Many real-world problems are extremely difficult, combinatorial in nature, and can require complex coordination. This level of complexity can cause even well-trained RL systems to hit a performance ceiling that they are unable to break through with zero-shot inference. Fortunately, many practical settings offer a compute budget at inference time, and this budget can be used to close the gap between one-shot performance and the optimum. In this talk I’ll introduce inference strategies for RL through the lens of combinatorial optimisation, using the Travelling Salesman Problem as a running example. We’ll cover how CO problems are framed for RL, why the gap between zero-shot and optimal performance opens up, and walk through a progression of inference strategies, from simple sampling, to tree search, to methods that adapt the policy at inference time.
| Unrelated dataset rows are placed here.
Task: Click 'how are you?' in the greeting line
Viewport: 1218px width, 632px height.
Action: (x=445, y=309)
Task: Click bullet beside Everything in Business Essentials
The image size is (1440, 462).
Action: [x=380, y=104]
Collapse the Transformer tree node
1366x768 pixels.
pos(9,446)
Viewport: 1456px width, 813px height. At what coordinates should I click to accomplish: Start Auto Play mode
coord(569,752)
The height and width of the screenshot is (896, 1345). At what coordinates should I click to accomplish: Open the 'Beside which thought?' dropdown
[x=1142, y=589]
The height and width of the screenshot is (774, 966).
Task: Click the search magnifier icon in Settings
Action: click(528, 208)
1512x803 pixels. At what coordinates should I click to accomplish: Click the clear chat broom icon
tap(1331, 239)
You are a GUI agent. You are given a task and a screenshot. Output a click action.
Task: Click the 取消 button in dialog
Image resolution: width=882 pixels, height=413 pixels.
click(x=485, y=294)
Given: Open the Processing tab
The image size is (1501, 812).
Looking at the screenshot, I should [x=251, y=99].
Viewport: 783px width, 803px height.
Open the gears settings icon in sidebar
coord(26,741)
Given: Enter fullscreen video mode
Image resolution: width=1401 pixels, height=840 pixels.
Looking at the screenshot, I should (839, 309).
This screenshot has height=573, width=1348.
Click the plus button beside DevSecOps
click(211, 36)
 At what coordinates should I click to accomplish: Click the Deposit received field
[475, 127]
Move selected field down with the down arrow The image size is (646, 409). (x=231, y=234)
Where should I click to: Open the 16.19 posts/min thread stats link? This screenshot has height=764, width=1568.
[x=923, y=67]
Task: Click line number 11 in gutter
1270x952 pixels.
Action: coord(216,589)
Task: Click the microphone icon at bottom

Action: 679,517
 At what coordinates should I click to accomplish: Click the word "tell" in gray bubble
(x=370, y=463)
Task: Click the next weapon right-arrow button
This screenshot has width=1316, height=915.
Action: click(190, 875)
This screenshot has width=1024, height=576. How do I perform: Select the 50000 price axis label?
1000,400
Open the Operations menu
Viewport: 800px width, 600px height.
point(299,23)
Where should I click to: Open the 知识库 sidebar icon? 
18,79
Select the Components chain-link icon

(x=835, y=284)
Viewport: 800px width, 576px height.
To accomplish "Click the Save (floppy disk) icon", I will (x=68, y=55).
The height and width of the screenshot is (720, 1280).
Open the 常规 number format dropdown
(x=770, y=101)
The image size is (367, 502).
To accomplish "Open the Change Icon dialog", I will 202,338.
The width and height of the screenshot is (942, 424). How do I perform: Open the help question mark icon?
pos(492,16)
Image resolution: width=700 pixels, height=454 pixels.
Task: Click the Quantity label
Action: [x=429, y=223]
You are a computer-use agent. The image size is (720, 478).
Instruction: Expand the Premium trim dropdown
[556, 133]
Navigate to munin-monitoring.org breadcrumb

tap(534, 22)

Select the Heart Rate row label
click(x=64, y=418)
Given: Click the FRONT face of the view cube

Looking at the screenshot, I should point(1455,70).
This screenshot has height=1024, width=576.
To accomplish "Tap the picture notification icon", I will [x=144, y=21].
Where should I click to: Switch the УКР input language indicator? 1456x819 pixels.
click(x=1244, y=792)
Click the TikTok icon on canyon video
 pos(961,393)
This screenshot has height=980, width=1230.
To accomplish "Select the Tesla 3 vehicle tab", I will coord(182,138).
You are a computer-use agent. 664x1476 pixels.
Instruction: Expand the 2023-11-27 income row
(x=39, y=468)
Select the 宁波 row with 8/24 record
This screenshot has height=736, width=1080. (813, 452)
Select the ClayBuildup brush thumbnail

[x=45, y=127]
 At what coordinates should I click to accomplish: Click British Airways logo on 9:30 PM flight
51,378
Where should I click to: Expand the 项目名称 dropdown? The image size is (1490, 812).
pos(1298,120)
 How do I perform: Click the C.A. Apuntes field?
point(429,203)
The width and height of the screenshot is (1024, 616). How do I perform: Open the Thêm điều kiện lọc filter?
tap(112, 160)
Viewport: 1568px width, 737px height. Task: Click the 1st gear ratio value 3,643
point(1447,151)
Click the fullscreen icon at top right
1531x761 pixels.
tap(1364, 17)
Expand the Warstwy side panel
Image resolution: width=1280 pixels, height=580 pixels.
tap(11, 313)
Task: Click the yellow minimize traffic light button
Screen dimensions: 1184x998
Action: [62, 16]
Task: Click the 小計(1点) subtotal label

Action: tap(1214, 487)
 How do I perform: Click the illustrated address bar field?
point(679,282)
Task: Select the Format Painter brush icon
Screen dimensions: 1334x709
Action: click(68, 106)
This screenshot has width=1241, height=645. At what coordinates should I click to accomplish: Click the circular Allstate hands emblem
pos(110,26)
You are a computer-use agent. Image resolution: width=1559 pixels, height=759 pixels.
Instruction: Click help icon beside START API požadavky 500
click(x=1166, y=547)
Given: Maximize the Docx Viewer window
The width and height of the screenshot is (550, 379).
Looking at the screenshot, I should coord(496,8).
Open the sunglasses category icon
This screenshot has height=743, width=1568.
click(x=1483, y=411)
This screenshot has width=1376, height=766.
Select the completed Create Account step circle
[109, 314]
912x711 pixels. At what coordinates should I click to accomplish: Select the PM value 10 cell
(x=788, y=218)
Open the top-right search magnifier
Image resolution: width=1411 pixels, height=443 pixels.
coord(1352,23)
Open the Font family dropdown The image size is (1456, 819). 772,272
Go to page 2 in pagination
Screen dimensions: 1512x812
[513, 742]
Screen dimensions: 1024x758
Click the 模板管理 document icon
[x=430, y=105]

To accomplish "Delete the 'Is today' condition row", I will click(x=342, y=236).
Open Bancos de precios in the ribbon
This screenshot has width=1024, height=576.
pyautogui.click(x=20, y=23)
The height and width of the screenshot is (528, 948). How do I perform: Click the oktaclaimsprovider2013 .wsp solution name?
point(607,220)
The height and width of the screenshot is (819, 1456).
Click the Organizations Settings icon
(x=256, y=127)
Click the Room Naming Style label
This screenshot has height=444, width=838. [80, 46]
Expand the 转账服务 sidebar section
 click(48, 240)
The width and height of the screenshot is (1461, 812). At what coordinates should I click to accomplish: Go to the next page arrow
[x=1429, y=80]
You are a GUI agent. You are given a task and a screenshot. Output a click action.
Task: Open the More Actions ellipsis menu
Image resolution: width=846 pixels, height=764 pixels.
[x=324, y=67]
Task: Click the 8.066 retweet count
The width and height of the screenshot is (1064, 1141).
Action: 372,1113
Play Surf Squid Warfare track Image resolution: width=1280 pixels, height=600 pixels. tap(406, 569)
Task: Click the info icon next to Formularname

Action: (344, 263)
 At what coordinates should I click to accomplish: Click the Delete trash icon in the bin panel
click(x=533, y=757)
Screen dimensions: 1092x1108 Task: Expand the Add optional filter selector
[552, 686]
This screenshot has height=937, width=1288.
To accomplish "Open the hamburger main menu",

The goal is to leave you with a clear picture of how the performance of RL agents can be enhanced at inference time.

Bio

Noah De Nicola recently completed his MSc in Applied Mathematics at UCT, under the supervision of Jonathan Shock, with a thesis on Reinforcement Learning for Combinatorial Optimisation. He now works as a Research Engineer at InstaDeep, focusing on inference strategies for multi-agent RL systems. He co-authored MEMENTO (NeurIPS 2025 spotlight) on memory-enhanced neural solvers for routing problems, and contributed to Breaking the Performance Ceiling (NeurIPS 2025 oral) on inference strategies for RL.